И сердце это изменилось. Потом, в начале 2003 года, все игроки, с которыми мне удалось поболтать на тренировочной базе Лондон Колни, будут говорить мне, что, по мере того как Тьерри совершенствовался и мужал, это иногда приводило к некой суровости по отношению к чужакам, хотя вежливость всегда оставалась его неотъемлемой чертой. «Сейчас, если кто-то меня достает, я ему об этом говорю», – сказал он. Виейра, который одно время «делил комнату» с Тьерри в «Арсенале», это подтверждает: «Как и Маню [Пети], когда ты ему нравишься, то нравишься ему [Тьерри] по-настоящему – для него, когда доходит до отношений с людьми, есть либо все, либо ничего». В возрасте двадцати пяти лет Тьерри обрел стабильность и в личной жизни – Клэр Мэрри переехала в его дом в Хемпстеде
[67]. С ее появлением многие человеческие спутники, окружавшие Тьерри с тех пор, как он переехал из Монако, сместились на другую орбиту, больше ради их же выгоды, чем Анри; он дистанцировался от своего отца и приобрел уверенность в собственных силах, что иногда можно было принять за высокомерие, если вы были настроены воспринимать его таким образом. Могло показаться, что Тьерри Анри должен «Арсеналу» столько же, сколько «Арсенал» – Тьерри Анри. Когда он говорил: «Когда я сюда приехал, больше всего на свете я не хотел расстраивать Арсена – на кону стоял его авторитет», – не умалял ли он таким образом достижения тренера, выигравшего дубль в свой самый первый сезон в Англии и сделавшего это без помощи Тьерри?

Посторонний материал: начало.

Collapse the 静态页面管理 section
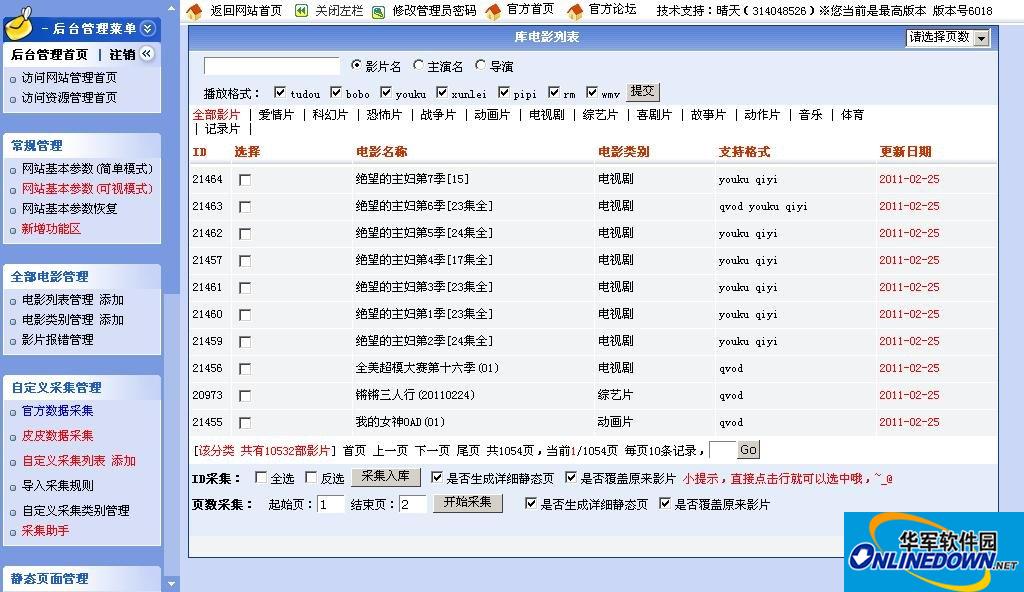The image size is (1024, 592). click(x=50, y=578)

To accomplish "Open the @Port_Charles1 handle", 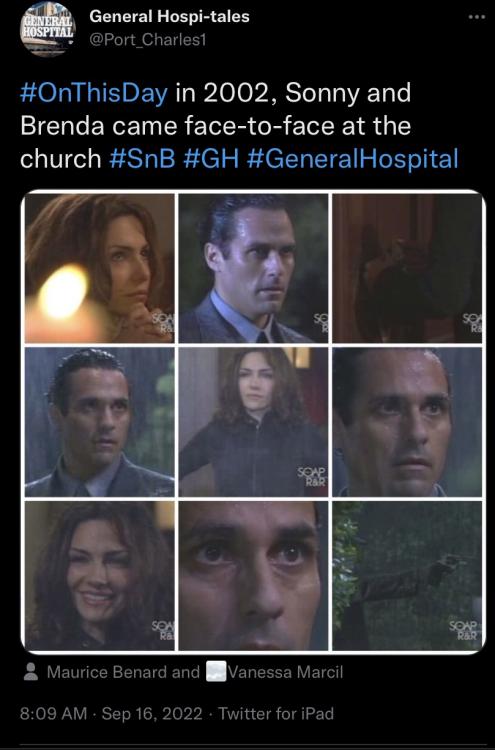I will click(147, 40).
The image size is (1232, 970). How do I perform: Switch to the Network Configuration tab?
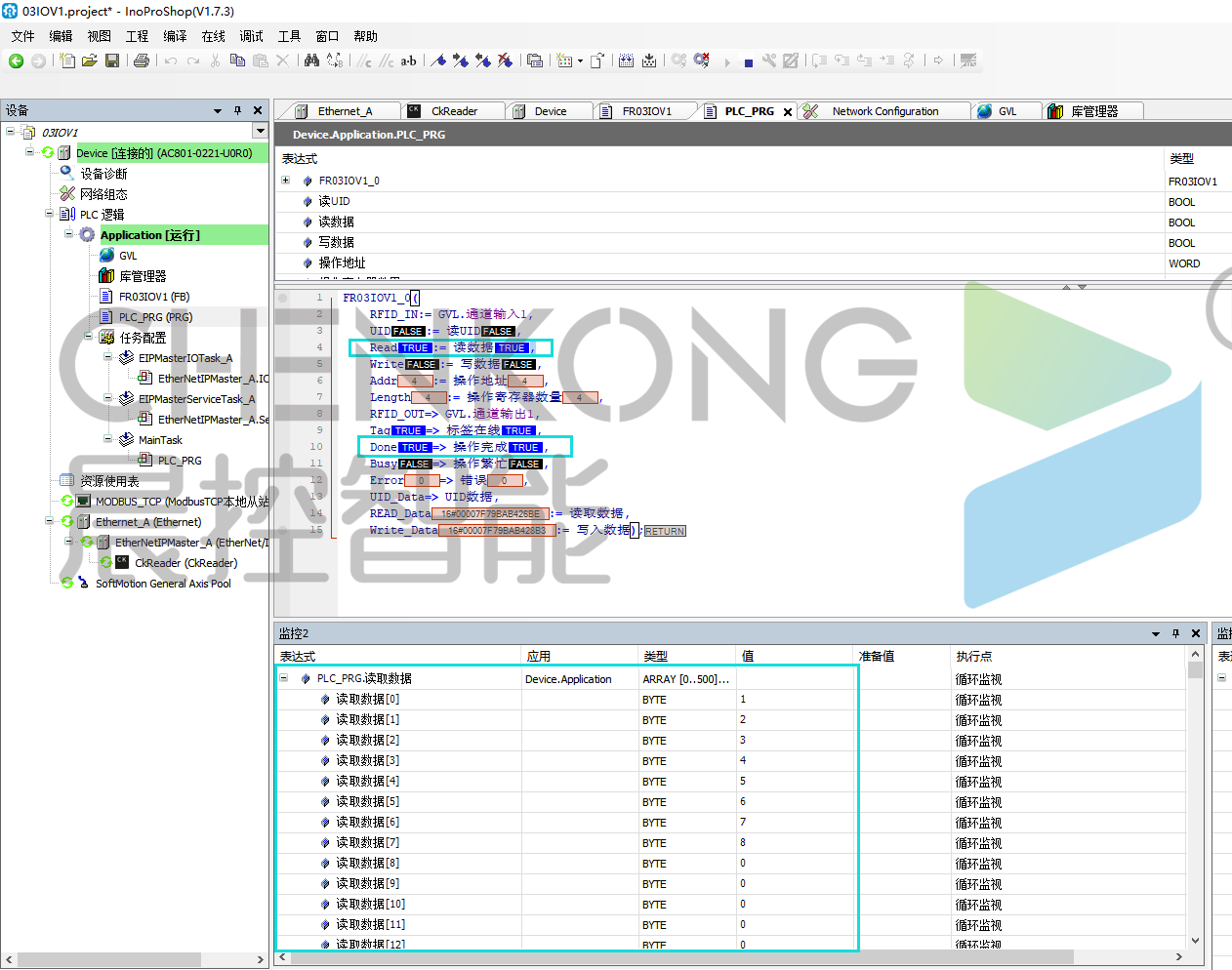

Это стало бы слишком суровым суждением. Тот масштаб, с которым болельщики на «Хайбери» приняли Тьерри, поднял его до такого уровня, что сделал из него, по крайней мере, как нам говорили, большую редкость среди современных футболистов: искреннего сторонника учреждения, которое неделю за неделей наполняло его банковский счет тысячами фунтов стерлингов; такого же искреннего и такого же преданного, какими являлись держатели сезонных билетов Северного банка, которые и помыслить не могли заработать столько в течение одного года. То, как он выражал привязанность «своим» фанатам и «своему» клубу, неуклюже, резко (вначале, но так останется и в будущем) – другими словами, слишком стараясь, отнюдь не являлось свидетельством двуличности его характера или циничным способом завоевать популярность. Нам всем нравится, когда нас любят. Правда о Тьерри (кто в феврале 2001 года мог только сказать: «Я не англичанин. Я приехал сюда работать, а не веселиться») состоит в том, что к тому времени Анри уже влюбился в «Арсенал» – и что он мог лучше выразить свои чувства, забивая голы или прессингуя защитников, когда он терял мяч, чем найти правильные слова, которые скорее мы ожидали от него услышать. Откровенные слова, сказанные любящему человеку, теряют свое звучание, если кто-то посторонний их подслушивает, в том случае если мы не наделены талантом поэзии или музыки. Тьерри был одарен футболом, и именно его он заставил петь. Что еще должно иметь значение?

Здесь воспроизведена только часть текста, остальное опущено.